Application for sponsorship
Please send all sponsorship requests to firstname.lastname@example.org. We do read every single application though we cannot reply to everyone that writes in. Here are a just a few guidelines, tips or pointers to anyone applying for sponsorship. It isn't meant to be an exhaustive list, but could help any application.
- What do you want?
- Be specific, don't just ask us to sponsor you without telling us what you need. If we can't sponsor you with free kit then we may be able to offer out something on loan from our gear pool, or have some prototype kit for testing. So the more you can tell us about what you are after the better.
- Just because what you're doing isn't the hardest or the longest, it doesn't mean it won't be interesting if you have the personality and imagination to pull it off.
- If you are used to writing things up and, better still, posting it up on the web then that's a good start.

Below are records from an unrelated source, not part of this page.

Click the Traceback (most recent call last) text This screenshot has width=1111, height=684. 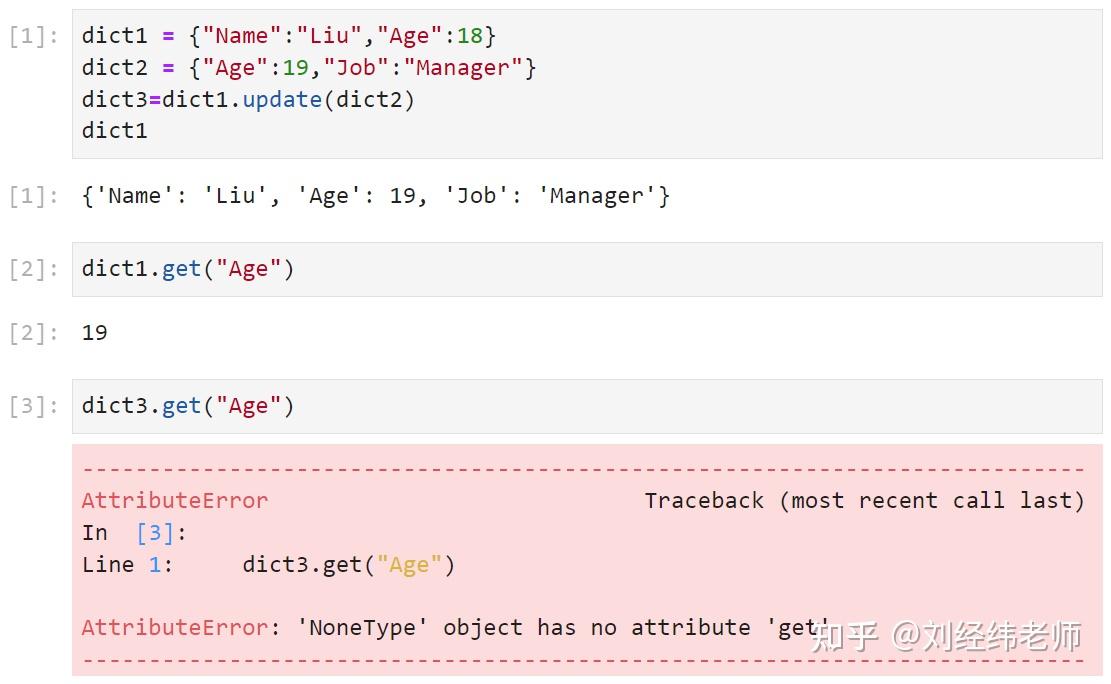[864, 500]
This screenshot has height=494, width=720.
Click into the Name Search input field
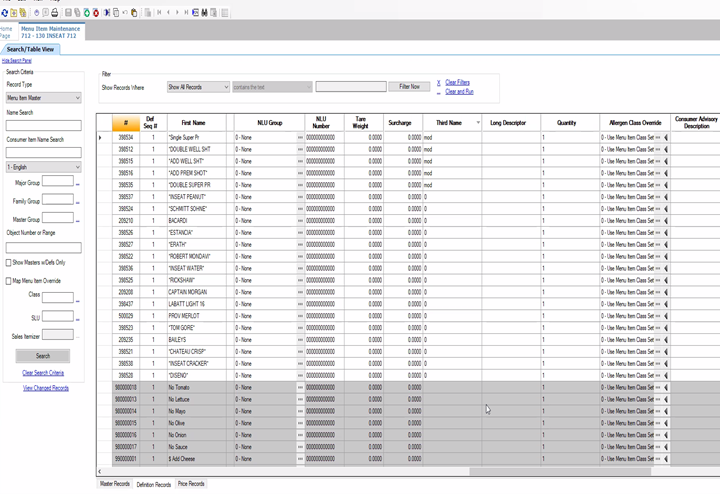point(44,125)
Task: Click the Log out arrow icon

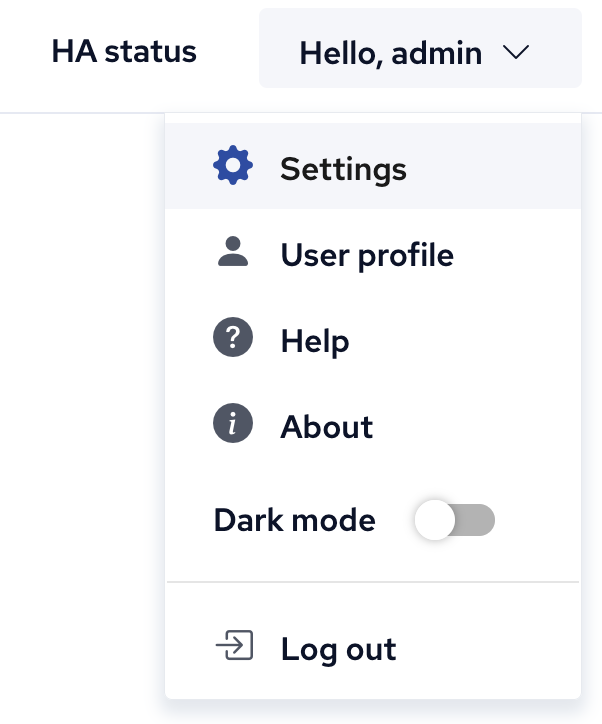Action: (x=234, y=648)
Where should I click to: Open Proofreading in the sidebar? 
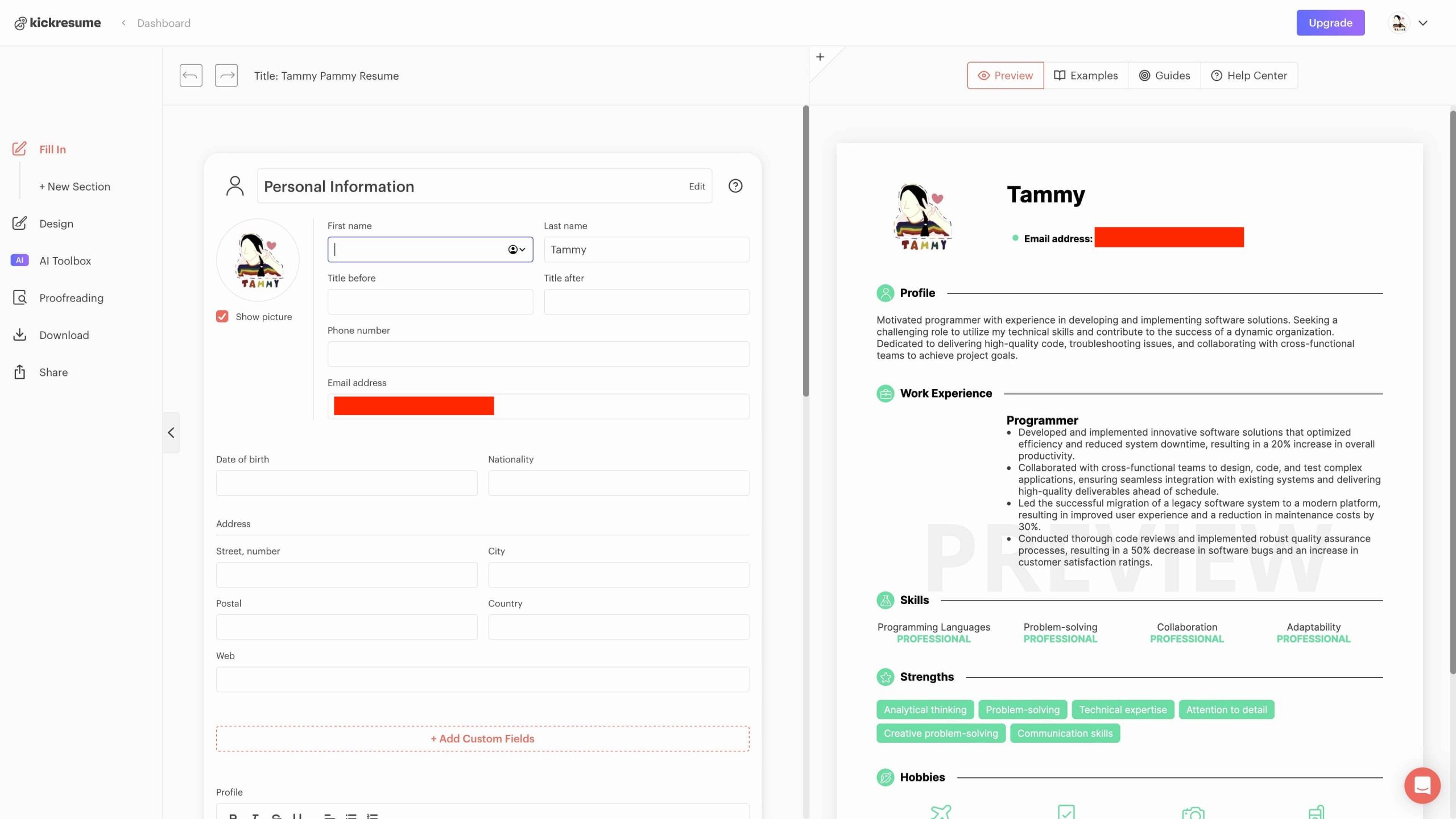point(71,298)
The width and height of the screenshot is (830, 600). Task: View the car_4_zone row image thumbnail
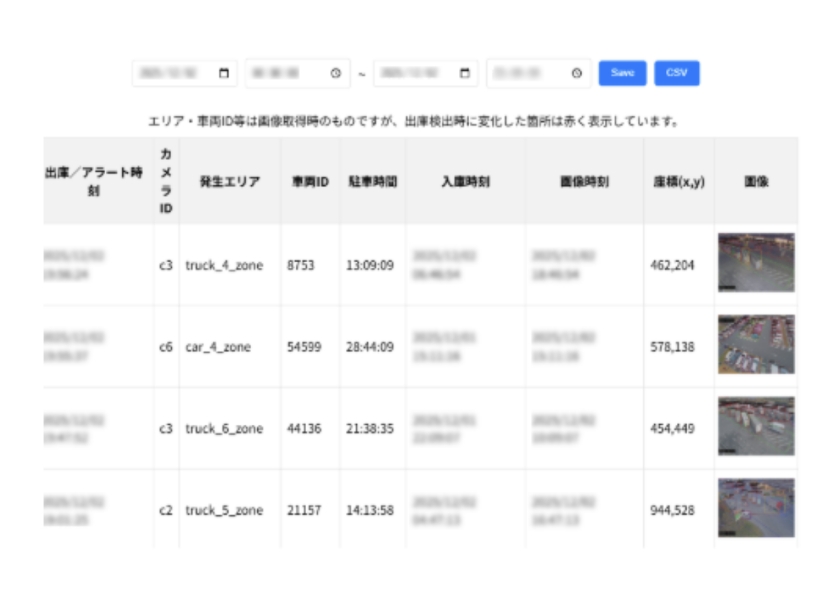click(756, 345)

Blogs are an ideal way of us getting regular material to show our customers and increase awareness of Alpkit.
- The web gives us amazing opportunities to tell a story, this could be a slideshow, spoken word, video diaries, even live casting. Anything is possible. Dirtbag Diaries is worth a check. This just shows you don't have to be going for the first bare foot solo attempt of K2 in winter for it to be engaging and relevant.
- Tell the story
- We are not after a boring trip report, our customers range from teenagers just getting into the outdoors to pensioners still active like they are in their twenties.
- Social Media
- Facebook, Twitter, how can it be used for your trip or adventure.
- Camera friendly
- We're not saying that you have to be photogenic but not being shy in front of the camera will help get good photos of you in action.

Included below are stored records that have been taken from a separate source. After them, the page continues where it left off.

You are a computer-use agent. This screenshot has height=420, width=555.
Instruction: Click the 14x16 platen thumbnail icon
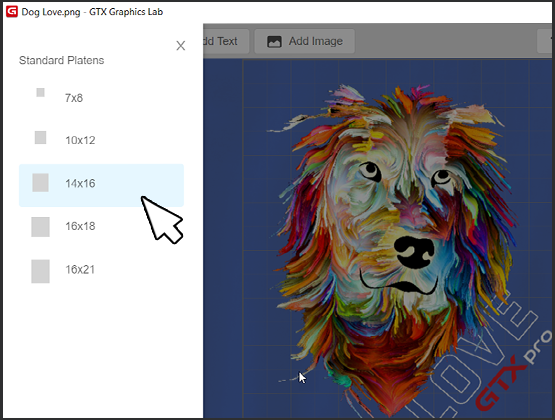click(x=40, y=183)
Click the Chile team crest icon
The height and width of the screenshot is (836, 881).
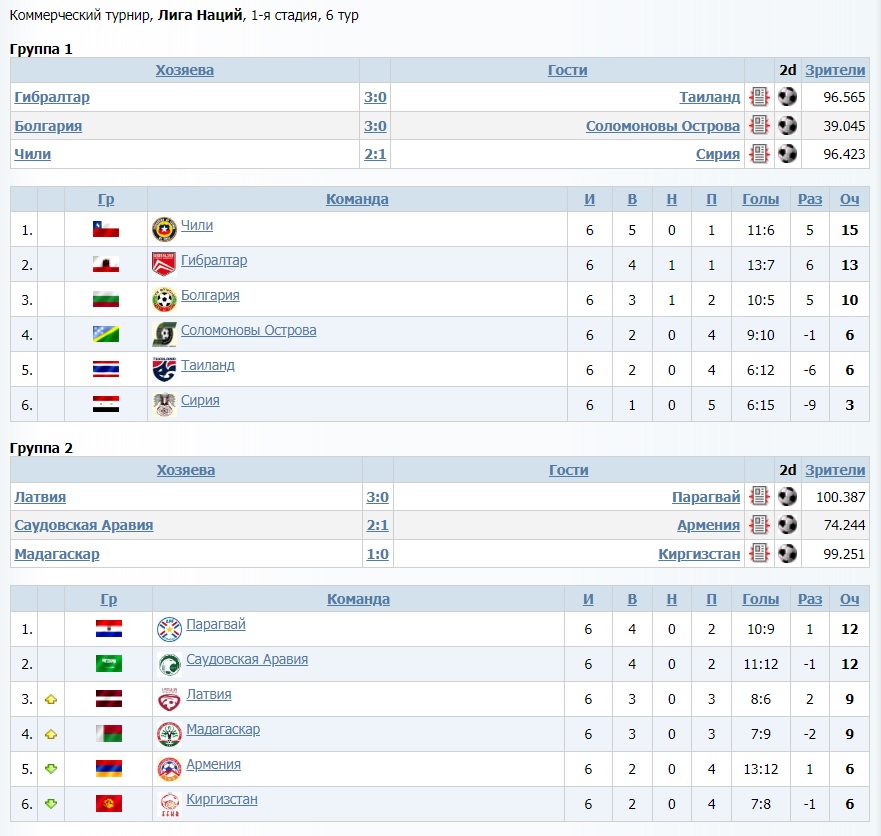tap(164, 229)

- It's all subjective stuff, but getting good shots is an important part of conveying a feeling for the trip, inspiring others and showing gear in use.
- Be sociable
- If you are sociable and outgoing not only does it help you tell your story, it helps to get it in the first place.
- No 'Sirs' or generic group mails
- Each company is different, has a different 'style' and some even have individuals with a personality.
Remember, don't be put off if we decline you this time around. Save some money, buy some kit and go out and do it anyway. When you get back and are planning your next adventure then why not use what you got out of the first trip to try and persuade us again.
The next step up from us sponsoring a single activity is to become part of the team. This is the toughest challenge and will often develop organically if we can all get along.
And if you're not alone...
If you're a group off on an expedition, whether for education, research, aid or a challenge, then we probably can't offer free kit. We may be able to offer discount, or prototype gear for testing, but we would expect you to provide us with interesting and informative trip reports about what you were doing and why. Not only does it help us to add content to our site and give people something interesting to read, it will also help to generate increased publicity for your research/cause. So all the points above are just as valid.
Events, shows and stuff like that.
If you have a cool event especially if it is small and grass routes level, but even if it big and corporate then we certainly like to know about it and maybe even get involved. Over the years we have stood in cold muddy fields, run gameshows and occasionally gone into full retail mode. So don't count us out for anything. Our rough rule of thumb for retailing is to have about a 1000 people attend the event but we will happily come to smaller event if all it takes is a boot full of stuff and couple of us come over.
If we are not able to attend then we may be able to offer prizes or get one of our sponsored athletes to do a lecture. All we ask in return is some form of acknowledgement. Clickable links, banner ads are great on a website, as is a logo on the event t-shirt or a shout out during the prize giving.